L'apathie face à l'injustice serait de la complicité !

Quelle indignation de Jésus trouvant l'atrium du Temple de Jérusalem transformé en marché ! Indignation proverbiale, monumentale, souveraine. Une indignation aussi sage que juste et prophétique. Le Temple était le lieu de rencontre avec Dieu, et ils l'avaient transformé en un bazar bruyant. Les commerçants pratiquaient des prix abusifs. Les pauvres qui venaient prier étaient arnaqués dans le lieu le plus sacré. Les prêtres bénéficiaient de cette affaire. La religion était devenue commercialisée.

Un marché dans la « Cour des Gentils », seul endroit où les non-juifs pouvaient prier. Ils avaient même supprimé cet espace. C’est l’une des rares fois où nous voyons Jésus physiquement violent (fouetter des objets, pas des personnes), ce qui souligne la gravité de ce qui se passait.
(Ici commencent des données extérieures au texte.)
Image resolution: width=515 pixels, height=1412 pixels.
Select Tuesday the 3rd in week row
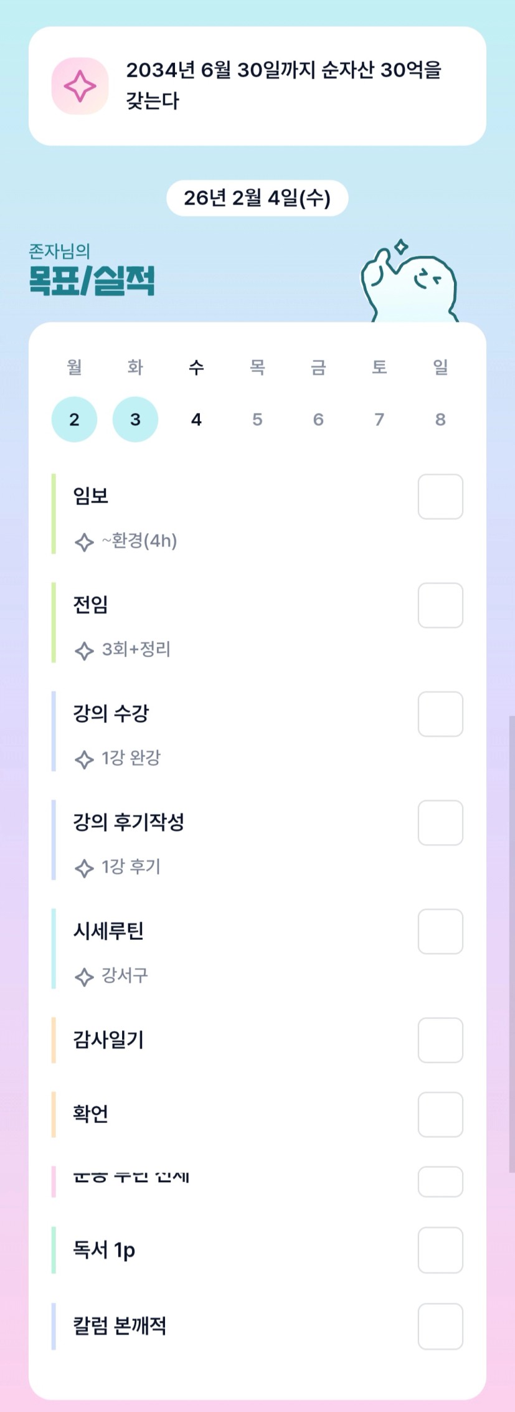coord(135,419)
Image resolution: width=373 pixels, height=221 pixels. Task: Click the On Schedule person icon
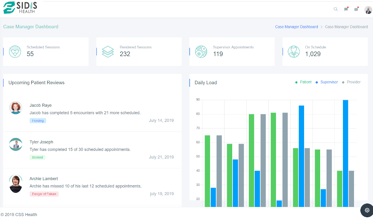pyautogui.click(x=294, y=51)
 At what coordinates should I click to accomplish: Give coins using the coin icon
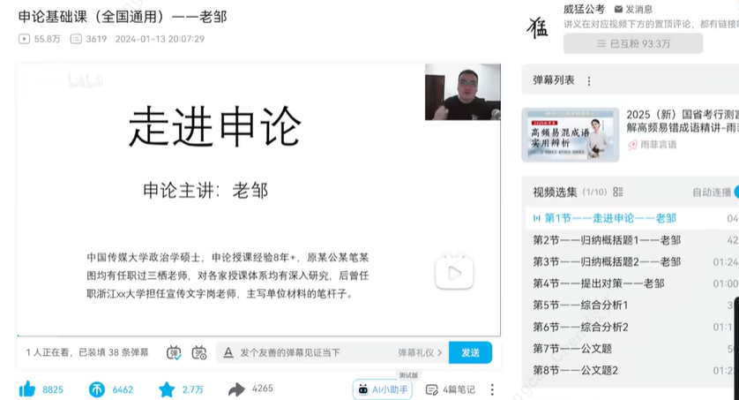pos(97,389)
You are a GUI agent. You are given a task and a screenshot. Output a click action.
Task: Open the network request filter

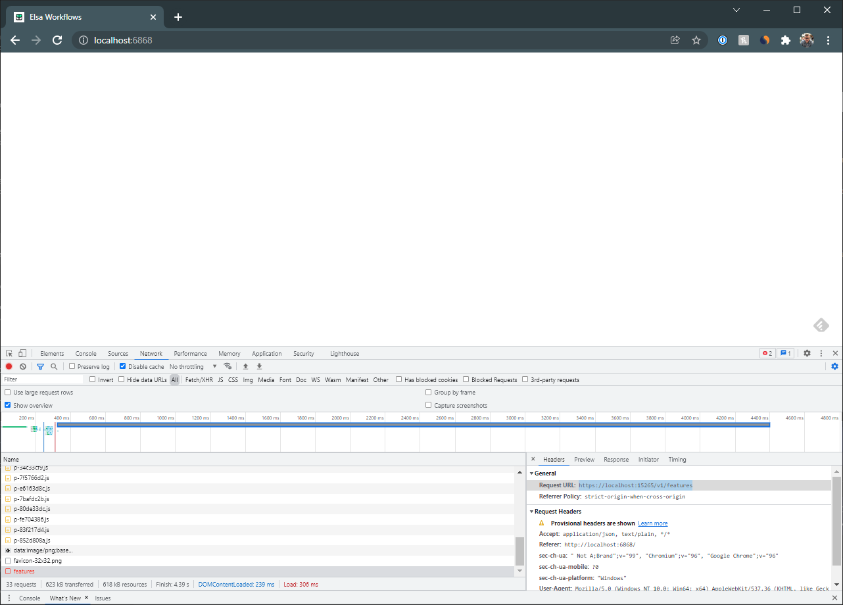click(40, 366)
Mais… il n'était pas en colère parce qu'on l'insultait ou lui faisait du mal – nous savons bien que même parmi ses disciples il y avait des « personnes toxiques » avec lesquelles il ne rompait pas les relations mais gardait toujours la porte ouverte avec une patience radicale, reflétant son enseignement du pardon jusqu'à soixante-dix fois sept -, mais celui de profaner le sacré en utilisant la religion pour frauder ou manipuler, ou en rencontrant l'hypocrisie religieuse qui nuit à autrui, ou en commercialisant la foi de manière abusive empêchant quelqu'un d'accéder à l'aide, à l'accompagnement ou à la consolation. dont tu as besoin, que… L'apathie face à l'injustice serait de la complicité !

Le projet de Jésus n'était pas un projet d'auto-préservation mais un projet de transformation. Pour lui, le « succès » ne consistait pas à éviter les conflits avec les pouvoirs en place, mais plutôt à les affronter en exposant leurs contradictions. Sa méthode consistait à incarner un message jusqu'à ses conséquences ultimes, même lorsque cela impliquait une extrême vulnérabilité. Les marchands représentaient la corruption institutionnalisée du temple, transformant la maison de prière en une entreprise. Le geste symbolique violent de Jésus est prophétique dans la tradition des prophètes hébreux : dramatique, public, politique. Sa colère protège les faibles contre les abus du pouvoir.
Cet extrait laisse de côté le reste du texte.